Each year, about 7.7 million people die from bacterial infections. One-fifth of these are children under the age of five. According to our Lancet study, at least 750,000 of these deaths could be averted through prevention strategies such as providing safe water and good sanitation, ensuring that children receive recommended vaccines, isolating individuals infected with resistant bacteria and implementing protocols to increase the frequency of handwashing in hospitals. Our study also indicates that the largest reduction in deaths would come from improving people’s access to antibiotics that are not available in many countries where most of the world’s bacterial-infection-related deaths occur.

Malaria and most bacterial infections do not last as long as do tuberculosis or AIDS, from which people tend to die months or years after infection. A child with an infection who develops a fever in the morning can be dead the next day if they don’t receive the right antibiotics. But in low- and middle-income countries, those are unavailable in many public-sector clinics. Parents and other carers must frequently turn to their local pharmacies for help. Because it is harder in those pharmacies than in public-sector ones to set up systems that limit the entry of inappropriate, poor-quality or fake drugs, hundreds of millions of people are using them.

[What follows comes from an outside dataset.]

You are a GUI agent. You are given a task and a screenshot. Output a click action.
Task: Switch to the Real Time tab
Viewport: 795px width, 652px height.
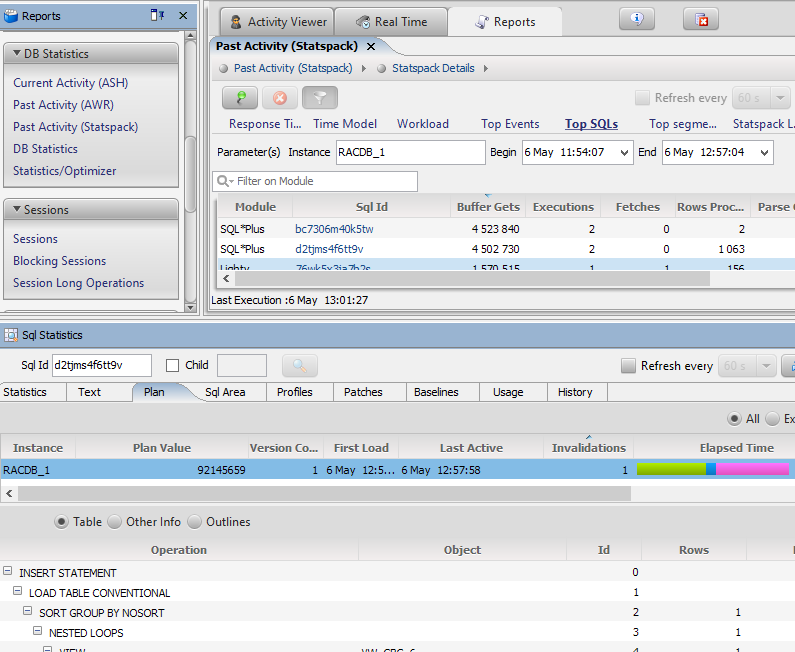coord(390,21)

Bacterial infections have been unfairly neglected — probably because a diverse array of pathogens are responsible for them, so there is no clear group of stakeholders who can advocate for change, as is the case for AIDS, tuberculosis and malaria. Each year, the Global Fund to Fight AIDS, Tuberculosis and Malaria, based in Geneva, Switzerland, spends nearly US$5 billion to ensure that the drugs to treat these diseases are available in low-income countries. These three diseases collectively kill about 2.8 million people each year — less than half the number linked to bacterial infections other than tuberculosis.

International funders, such as the Global Fund, must step up. People with HIV have a high risk of developing bacterial, viral, fungal and protozoal infections. Providing people with access to effective diagnostics and antibiotics targeting bacterial infections more broadly would be a natural extension of the Global Fund’s existing mandate.

Furthermore, prevention strategies — especially the provision of vaccines, safe water and good sanitation — need to be supported by organizations such as Gavi, the Vaccine Alliance, as well as through bilateral donors, including the United States Agency for International Development in Washington DC. They also need to be prioritized in national budgets in low- and middle-income countries.

Experience from past UN declarations shows that specific commitments made by countries are more likely to translate into action than is language that is unclear about what is expected of which organizations. The Lancet Series on Antimicrobial Resistance, published in May, calls for a 10% reduction in human mortality from AMR, a 20% reduction in the inappropriate antibiotic use in people and a 30% reduction in the inappropriate antibiotic use in animals by 2030 (see go.nature.com/4d4xg) — all relative to levels in 2019. And support is growing for an independent panel set up by four intergovernmental organizations — the World Health Organization, the United Nations Environment Programme, the Food and Agriculture Organization and the World Organisation for Animal Health — to appraise the evidence around tackling AMR.

With investment from global funders, specific targets and accountability through an independent panel, there is a much higher chance of this year’s discussions at the General Assembly translating into global action to tackle AMR.

Competing Interests

The author declares no competing interests.